5. Teknik Pengumpulan Bahan Hukum
Teknik pengumpulan bahan hukum yang dilakukan adalah model studi kepustakaan, yaitu pengkajian informasi cetak maupun online dari berbagai sumber yang dibutuhkan dalam penelitian normatif ini, penelitian yang didasari pada perundang-undangan yang dijadikan sebagai objek oleh penulis yang dikaji secara komprehensif dan
13 holistik yang kemudian disusun sebaik mungkin untuk menyelesaikan penulisan ini.
6. Teknik Analisa Bahan Hukum
Analisa bahan hukum dalam penelitian ini dilakukan secara deskriptif kualitatif, yakni pemilihan teori, asas, norma, doktrin dan pasal dalam perundang-undangan.
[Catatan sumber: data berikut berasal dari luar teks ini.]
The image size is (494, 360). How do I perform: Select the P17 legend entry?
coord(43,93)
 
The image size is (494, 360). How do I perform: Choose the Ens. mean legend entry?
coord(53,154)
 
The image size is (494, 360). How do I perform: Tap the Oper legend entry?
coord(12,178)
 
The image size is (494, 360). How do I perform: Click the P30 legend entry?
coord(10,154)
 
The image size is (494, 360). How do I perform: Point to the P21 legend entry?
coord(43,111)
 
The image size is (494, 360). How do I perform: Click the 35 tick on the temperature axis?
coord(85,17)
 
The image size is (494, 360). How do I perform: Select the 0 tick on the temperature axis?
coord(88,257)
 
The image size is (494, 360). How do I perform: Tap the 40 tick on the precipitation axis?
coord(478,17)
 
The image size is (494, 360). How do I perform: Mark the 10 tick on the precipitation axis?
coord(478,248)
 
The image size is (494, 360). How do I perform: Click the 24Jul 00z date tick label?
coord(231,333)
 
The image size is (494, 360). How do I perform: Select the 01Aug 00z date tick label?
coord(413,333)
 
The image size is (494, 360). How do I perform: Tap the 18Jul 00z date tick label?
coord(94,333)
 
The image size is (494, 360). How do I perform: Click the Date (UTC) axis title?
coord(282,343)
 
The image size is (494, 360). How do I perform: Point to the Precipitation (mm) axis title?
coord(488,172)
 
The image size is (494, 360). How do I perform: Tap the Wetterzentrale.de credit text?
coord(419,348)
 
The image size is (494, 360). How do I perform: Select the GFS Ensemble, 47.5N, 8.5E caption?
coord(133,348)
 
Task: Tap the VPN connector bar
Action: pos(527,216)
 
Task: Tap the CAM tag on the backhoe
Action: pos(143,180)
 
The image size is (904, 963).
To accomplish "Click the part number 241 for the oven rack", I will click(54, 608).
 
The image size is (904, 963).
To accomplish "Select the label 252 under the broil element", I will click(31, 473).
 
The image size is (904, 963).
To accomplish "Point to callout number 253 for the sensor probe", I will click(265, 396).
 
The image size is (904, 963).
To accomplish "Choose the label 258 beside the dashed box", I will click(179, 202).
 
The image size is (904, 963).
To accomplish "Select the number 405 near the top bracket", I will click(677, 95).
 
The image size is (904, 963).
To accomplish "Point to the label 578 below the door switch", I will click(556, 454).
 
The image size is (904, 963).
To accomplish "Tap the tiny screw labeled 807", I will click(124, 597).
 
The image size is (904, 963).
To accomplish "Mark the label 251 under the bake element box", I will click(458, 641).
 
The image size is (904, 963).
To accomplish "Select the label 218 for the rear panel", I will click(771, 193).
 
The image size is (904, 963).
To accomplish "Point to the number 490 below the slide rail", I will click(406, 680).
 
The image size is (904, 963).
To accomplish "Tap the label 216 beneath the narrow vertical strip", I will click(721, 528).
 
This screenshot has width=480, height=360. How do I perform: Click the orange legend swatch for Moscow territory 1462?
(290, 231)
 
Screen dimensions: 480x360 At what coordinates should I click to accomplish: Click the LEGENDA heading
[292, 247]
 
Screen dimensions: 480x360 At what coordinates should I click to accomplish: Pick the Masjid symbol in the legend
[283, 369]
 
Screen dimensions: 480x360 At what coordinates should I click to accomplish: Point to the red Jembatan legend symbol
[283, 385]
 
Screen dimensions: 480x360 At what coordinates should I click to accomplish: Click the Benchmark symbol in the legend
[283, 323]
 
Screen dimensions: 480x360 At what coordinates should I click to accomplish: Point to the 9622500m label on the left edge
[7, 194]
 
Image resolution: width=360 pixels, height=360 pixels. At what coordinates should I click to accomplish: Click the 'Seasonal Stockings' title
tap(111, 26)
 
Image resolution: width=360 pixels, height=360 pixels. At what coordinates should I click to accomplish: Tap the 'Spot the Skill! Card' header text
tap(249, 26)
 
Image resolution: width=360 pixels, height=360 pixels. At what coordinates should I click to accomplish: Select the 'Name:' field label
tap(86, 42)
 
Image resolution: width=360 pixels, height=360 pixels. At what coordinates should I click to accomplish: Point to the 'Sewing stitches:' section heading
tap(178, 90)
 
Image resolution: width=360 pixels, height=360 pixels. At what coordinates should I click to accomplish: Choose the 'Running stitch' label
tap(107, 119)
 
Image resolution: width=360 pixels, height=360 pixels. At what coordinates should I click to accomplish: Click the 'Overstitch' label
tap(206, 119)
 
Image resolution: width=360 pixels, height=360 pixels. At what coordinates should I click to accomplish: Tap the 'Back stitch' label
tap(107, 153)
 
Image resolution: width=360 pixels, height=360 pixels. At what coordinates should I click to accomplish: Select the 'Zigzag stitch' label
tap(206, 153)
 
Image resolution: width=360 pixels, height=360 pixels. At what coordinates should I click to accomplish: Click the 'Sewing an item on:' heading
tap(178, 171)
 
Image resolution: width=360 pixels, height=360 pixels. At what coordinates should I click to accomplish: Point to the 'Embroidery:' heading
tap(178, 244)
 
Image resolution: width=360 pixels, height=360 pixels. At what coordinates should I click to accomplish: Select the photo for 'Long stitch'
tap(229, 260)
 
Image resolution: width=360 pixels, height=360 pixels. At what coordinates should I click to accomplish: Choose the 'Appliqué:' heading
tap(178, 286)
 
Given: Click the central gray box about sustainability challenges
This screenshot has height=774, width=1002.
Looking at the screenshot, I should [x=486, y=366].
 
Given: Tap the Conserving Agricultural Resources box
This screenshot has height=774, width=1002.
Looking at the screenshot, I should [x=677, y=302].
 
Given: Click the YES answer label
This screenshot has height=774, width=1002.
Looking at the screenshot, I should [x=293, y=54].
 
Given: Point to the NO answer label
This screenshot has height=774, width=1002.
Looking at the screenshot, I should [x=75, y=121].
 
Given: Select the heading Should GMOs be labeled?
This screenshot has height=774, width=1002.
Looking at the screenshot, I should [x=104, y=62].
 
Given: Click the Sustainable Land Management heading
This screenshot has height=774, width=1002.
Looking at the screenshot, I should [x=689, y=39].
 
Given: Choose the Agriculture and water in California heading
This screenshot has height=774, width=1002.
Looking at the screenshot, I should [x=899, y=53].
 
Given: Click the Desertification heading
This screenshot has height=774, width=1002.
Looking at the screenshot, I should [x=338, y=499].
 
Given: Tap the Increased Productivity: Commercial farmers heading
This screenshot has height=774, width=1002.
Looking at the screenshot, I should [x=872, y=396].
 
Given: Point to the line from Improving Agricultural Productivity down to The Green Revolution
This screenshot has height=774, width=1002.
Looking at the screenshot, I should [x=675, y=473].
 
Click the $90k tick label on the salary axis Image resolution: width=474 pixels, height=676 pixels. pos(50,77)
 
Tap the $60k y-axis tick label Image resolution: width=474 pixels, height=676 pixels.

Data yang sudah dianalisis kemudian diuraikan secara sistematis dan selanjutnya diseleksi dan diolah kemudian dinyatakan secara desktiptif sehingga selain menggambarkan dan mengungkapkan dasar hukumnya juga memberikan solusi dari permasalahan yang diangkat.
G. Sistematika Penulisan
Pada penulisan ini penulis menyajikan dalam empat bab yang terdiri dari sub sub bab, sistematika penulisan yang disajikan oleh penulis sebagai berikut :
BAB I : PENDAHULUAN
Pada bab 1 (satu) ini penulis memaparkan apa yang menjadi latar belakang pemilihan judul dan permasalahan yang diangkat oleh penulis dan menjadi pengantar untuk memahami hasil penulisan secara keseluruhan yang terdiri dari latar belakang, rumusan masalah, tujuan penulisan, manfaat penelitian, kegunaan penelitian, metode penlitian, dan sistematika penulisan.
14 BAB II : TINJAUAN PUSTAKA
Pada bab 2 (dua) ini menguraikan landasan teori yang digunakan oleh penulis untuk menguatkan argumen ataupun pendapat dalam menyelesaikan permasalahan, terdiri dari tindak pidana prostitusi, dan pembaharuan hukum pidana.
BAB III : HASIL PENELITIAN DAN PEMBAHASAN Pada bab 3 (tiga) ini penulis menguraikan jawaban terhadap permasalahan yang menjadi objek yang diteliti yaitu untuk mengetahui tindak pidana prostitusi dapat dikategorikan sebagai sebuah tindakan kriminal.
BAB IV : PENUTUP
Pada bab 4 (empat) ini berisikan kesimpulan dan saran dari hasil penelitian hukum.